REQUIRED TASK:
Can you copy the listing word for word, starting at its first line and stopping after the line that contains "Action: [1783, 43]", with both of those lines included?

DATASET:
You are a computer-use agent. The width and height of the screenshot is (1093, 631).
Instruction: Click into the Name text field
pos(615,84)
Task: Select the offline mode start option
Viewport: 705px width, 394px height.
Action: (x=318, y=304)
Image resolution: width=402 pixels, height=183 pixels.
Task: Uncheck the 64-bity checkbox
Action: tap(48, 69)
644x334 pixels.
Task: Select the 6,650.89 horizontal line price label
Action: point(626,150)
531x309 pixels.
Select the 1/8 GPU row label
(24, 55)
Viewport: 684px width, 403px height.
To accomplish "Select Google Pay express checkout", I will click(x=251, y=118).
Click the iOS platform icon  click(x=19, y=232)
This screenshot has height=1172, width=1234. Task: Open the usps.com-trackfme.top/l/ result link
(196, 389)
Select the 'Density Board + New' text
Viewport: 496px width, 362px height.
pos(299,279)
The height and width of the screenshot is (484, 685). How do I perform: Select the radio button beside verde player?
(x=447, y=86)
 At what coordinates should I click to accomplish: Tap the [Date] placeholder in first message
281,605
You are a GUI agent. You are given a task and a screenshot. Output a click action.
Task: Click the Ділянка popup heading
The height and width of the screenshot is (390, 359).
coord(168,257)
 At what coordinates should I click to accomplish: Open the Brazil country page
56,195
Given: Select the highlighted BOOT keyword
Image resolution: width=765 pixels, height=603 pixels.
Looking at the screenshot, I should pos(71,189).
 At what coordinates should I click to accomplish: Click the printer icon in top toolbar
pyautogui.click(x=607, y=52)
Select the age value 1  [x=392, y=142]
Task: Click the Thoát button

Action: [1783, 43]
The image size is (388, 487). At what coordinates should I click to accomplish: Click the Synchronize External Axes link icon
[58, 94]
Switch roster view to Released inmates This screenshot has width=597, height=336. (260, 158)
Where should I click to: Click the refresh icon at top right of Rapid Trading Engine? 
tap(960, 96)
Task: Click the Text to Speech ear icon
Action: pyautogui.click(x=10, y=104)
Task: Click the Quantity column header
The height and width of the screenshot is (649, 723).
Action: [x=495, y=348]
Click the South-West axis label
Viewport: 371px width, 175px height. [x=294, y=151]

FULL SOLUTION:
You are a computer-use agent. The width and height of the screenshot is (1093, 631).
Instruction: Click into the Name text field
pos(615,84)
Task: Select the offline mode start option
Viewport: 705px width, 394px height.
Action: (x=318, y=304)
Image resolution: width=402 pixels, height=183 pixels.
Task: Uncheck the 64-bity checkbox
Action: tap(48, 69)
644x334 pixels.
Task: Select the 6,650.89 horizontal line price label
Action: point(626,150)
531x309 pixels.
Select the 1/8 GPU row label
(24, 55)
Viewport: 684px width, 403px height.
To accomplish "Select Google Pay express checkout", I will click(x=251, y=118).
Click the iOS platform icon  click(x=19, y=232)
This screenshot has height=1172, width=1234. Task: Open the usps.com-trackfme.top/l/ result link
(196, 389)
Select the 'Density Board + New' text
Viewport: 496px width, 362px height.
pos(299,279)
The height and width of the screenshot is (484, 685). How do I perform: Select the radio button beside verde player?
(x=447, y=86)
 At what coordinates should I click to accomplish: Tap the [Date] placeholder in first message
281,605
You are a GUI agent. You are given a task and a screenshot. Output a click action.
Task: Click the Ділянка popup heading
The height and width of the screenshot is (390, 359).
coord(168,257)
 At what coordinates should I click to accomplish: Open the Brazil country page
56,195
Given: Select the highlighted BOOT keyword
Image resolution: width=765 pixels, height=603 pixels.
Looking at the screenshot, I should pos(71,189).
 At what coordinates should I click to accomplish: Click the printer icon in top toolbar
pyautogui.click(x=607, y=52)
Select the age value 1  [x=392, y=142]
Task: Click the Thoát button

Action: [1783, 43]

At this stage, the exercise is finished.